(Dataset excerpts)
>>>

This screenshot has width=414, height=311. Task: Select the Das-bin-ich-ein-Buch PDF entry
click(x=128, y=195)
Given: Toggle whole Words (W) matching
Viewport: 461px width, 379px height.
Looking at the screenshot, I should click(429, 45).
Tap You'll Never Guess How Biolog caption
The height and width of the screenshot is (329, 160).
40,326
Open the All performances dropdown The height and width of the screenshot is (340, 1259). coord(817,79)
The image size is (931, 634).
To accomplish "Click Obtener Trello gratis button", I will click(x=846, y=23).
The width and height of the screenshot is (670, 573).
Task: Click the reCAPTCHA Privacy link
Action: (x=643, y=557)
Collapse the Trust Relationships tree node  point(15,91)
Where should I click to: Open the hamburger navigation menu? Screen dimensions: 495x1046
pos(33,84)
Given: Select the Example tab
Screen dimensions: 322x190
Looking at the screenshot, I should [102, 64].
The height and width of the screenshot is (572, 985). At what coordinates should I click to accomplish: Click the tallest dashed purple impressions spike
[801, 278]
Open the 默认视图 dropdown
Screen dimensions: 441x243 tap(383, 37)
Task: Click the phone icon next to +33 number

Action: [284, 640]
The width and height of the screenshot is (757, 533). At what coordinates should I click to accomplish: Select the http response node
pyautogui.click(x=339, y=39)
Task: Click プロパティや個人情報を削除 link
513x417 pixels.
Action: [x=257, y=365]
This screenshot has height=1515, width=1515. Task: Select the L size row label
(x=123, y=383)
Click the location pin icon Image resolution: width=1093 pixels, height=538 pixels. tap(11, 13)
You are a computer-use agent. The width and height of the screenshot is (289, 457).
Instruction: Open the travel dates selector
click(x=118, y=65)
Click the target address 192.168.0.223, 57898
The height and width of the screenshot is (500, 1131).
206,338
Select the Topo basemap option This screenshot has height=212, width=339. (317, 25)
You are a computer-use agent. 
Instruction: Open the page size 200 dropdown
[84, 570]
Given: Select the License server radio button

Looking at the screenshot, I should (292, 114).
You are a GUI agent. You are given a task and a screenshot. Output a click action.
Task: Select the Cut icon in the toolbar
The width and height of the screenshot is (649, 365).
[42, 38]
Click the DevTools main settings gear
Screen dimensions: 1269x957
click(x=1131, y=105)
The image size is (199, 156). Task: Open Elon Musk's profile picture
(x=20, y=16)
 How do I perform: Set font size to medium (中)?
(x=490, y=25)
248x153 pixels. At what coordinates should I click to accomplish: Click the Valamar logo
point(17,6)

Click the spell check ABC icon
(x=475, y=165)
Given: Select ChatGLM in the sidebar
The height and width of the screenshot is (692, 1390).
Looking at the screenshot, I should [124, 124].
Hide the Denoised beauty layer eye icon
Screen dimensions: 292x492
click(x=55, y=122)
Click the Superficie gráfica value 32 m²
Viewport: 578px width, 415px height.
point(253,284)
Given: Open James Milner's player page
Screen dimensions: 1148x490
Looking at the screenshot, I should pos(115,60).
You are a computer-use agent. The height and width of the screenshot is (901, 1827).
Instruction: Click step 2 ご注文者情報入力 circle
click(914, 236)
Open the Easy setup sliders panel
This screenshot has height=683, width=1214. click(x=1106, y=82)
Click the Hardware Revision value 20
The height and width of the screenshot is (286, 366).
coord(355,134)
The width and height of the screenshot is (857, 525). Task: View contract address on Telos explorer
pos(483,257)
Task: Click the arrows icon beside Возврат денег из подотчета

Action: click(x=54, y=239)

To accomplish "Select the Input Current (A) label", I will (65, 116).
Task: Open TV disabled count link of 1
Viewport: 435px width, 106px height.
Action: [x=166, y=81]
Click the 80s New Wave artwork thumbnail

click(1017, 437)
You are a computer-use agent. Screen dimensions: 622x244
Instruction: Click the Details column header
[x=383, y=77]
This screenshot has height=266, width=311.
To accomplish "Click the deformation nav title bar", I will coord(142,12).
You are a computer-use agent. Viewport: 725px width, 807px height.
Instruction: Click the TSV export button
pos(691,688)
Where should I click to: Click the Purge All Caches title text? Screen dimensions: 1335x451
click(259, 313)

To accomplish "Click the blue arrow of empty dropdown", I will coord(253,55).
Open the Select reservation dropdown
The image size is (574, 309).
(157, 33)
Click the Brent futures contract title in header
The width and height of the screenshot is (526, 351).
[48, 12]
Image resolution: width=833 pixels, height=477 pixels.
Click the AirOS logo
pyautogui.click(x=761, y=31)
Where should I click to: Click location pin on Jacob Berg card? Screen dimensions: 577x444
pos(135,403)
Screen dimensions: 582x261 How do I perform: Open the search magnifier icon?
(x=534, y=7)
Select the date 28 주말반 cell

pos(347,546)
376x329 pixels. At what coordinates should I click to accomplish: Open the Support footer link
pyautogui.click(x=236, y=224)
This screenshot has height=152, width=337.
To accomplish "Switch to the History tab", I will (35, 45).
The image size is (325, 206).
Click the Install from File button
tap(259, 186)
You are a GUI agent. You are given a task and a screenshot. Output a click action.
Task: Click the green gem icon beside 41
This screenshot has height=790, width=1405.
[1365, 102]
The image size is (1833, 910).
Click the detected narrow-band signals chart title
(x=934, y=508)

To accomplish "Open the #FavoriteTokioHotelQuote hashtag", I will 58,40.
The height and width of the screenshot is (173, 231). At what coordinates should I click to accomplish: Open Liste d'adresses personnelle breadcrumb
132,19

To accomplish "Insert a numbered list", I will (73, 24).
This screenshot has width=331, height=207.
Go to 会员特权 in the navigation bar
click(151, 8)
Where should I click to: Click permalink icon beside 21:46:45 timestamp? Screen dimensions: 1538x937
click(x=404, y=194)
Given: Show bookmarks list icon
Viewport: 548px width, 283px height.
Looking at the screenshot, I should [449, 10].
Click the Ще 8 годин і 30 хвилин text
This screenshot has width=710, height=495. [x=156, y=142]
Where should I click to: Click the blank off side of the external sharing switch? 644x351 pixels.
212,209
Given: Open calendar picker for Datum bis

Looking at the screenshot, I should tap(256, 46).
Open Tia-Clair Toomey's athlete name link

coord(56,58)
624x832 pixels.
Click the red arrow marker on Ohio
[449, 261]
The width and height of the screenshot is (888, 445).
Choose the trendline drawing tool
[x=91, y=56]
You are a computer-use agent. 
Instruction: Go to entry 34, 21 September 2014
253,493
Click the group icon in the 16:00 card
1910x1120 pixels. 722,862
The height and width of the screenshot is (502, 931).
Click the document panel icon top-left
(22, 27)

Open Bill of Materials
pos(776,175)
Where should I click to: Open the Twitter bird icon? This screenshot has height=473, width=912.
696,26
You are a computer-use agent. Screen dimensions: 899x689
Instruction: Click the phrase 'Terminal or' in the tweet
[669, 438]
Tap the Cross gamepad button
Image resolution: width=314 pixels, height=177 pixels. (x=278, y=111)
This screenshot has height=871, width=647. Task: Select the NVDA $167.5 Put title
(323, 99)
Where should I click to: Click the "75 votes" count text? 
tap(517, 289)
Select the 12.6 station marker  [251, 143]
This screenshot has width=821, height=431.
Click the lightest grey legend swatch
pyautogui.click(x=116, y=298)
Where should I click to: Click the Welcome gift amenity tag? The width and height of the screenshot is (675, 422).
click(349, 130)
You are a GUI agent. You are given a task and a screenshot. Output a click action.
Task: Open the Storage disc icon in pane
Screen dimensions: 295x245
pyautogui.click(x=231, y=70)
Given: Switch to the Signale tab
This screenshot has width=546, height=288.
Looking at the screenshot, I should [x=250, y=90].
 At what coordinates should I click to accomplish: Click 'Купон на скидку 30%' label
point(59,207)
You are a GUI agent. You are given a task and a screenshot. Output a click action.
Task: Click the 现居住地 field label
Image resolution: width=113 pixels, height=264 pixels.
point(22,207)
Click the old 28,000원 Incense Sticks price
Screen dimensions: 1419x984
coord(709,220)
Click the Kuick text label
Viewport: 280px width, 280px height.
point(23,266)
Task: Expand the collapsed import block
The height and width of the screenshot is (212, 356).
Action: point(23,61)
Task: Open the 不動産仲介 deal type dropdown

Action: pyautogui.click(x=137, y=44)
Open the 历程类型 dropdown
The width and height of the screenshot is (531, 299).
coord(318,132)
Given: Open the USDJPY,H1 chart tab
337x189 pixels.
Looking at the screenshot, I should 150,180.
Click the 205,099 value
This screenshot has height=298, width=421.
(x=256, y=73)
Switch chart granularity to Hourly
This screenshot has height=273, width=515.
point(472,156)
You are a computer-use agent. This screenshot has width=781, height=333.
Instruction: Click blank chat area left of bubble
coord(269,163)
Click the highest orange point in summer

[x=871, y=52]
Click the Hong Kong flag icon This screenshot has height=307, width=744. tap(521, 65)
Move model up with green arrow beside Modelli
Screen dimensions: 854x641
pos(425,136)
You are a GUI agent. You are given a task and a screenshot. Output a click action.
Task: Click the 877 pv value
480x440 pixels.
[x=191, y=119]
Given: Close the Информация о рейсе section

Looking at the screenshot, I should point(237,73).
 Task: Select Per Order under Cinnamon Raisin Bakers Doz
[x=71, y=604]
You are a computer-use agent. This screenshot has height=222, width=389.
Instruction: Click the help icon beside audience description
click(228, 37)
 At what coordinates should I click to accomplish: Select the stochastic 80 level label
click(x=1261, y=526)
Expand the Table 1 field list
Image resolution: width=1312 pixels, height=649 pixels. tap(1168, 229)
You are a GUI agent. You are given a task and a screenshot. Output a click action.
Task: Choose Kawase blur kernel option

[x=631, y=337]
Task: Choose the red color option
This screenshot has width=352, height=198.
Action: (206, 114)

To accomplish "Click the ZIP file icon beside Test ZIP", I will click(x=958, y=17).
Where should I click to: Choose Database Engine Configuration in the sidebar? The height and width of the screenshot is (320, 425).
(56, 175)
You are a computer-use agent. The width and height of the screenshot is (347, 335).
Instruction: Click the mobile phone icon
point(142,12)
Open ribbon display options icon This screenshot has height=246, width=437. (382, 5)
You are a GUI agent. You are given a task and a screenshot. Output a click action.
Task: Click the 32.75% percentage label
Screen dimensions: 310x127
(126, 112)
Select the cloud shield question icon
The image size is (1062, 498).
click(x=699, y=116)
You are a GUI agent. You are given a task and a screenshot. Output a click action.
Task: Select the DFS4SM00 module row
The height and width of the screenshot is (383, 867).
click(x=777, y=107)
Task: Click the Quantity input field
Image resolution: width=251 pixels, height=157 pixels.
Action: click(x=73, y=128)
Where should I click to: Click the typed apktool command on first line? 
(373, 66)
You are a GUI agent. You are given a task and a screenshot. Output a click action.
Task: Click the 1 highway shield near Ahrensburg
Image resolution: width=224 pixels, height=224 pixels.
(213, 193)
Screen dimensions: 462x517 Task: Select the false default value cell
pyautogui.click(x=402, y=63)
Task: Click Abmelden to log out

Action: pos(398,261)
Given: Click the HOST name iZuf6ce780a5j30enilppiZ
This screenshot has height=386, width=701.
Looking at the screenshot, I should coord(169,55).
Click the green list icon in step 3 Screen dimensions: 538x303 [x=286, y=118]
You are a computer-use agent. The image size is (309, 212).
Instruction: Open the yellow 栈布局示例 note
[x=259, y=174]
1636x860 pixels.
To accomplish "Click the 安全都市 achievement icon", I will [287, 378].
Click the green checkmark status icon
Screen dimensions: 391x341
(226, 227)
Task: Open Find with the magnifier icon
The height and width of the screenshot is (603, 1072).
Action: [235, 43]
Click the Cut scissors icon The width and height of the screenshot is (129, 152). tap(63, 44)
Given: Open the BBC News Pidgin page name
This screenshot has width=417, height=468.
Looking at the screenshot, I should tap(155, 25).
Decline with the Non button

<<<

▶ _Task goal_:
Look back at the entries above. Retype the line with "Task: Click the 32.75% percentage label", the line with "You are a computer-use agent. The image", and all lines in between.

▶ _Exercise solution_:
Task: Click the 32.75% percentage label
Screen dimensions: 310x127
(126, 112)
Select the cloud shield question icon
The image size is (1062, 498).
click(x=699, y=116)
You are a GUI agent. You are given a task and a screenshot. Output a click action.
Task: Select the DFS4SM00 module row
The height and width of the screenshot is (383, 867).
click(x=777, y=107)
Task: Click the Quantity input field
Image resolution: width=251 pixels, height=157 pixels.
Action: click(x=73, y=128)
Where should I click to: Click the typed apktool command on first line? 
(373, 66)
You are a GUI agent. You are given a task and a screenshot. Output a click action.
Task: Click the 1 highway shield near Ahrensburg
Image resolution: width=224 pixels, height=224 pixels.
(213, 193)
Screen dimensions: 462x517 Task: Select the false default value cell
pyautogui.click(x=402, y=63)
Task: Click Abmelden to log out

Action: pos(398,261)
Given: Click the HOST name iZuf6ce780a5j30enilppiZ
This screenshot has height=386, width=701.
Looking at the screenshot, I should coord(169,55).
Click the green list icon in step 3 Screen dimensions: 538x303 [x=286, y=118]
You are a computer-use agent. The image size is (309, 212).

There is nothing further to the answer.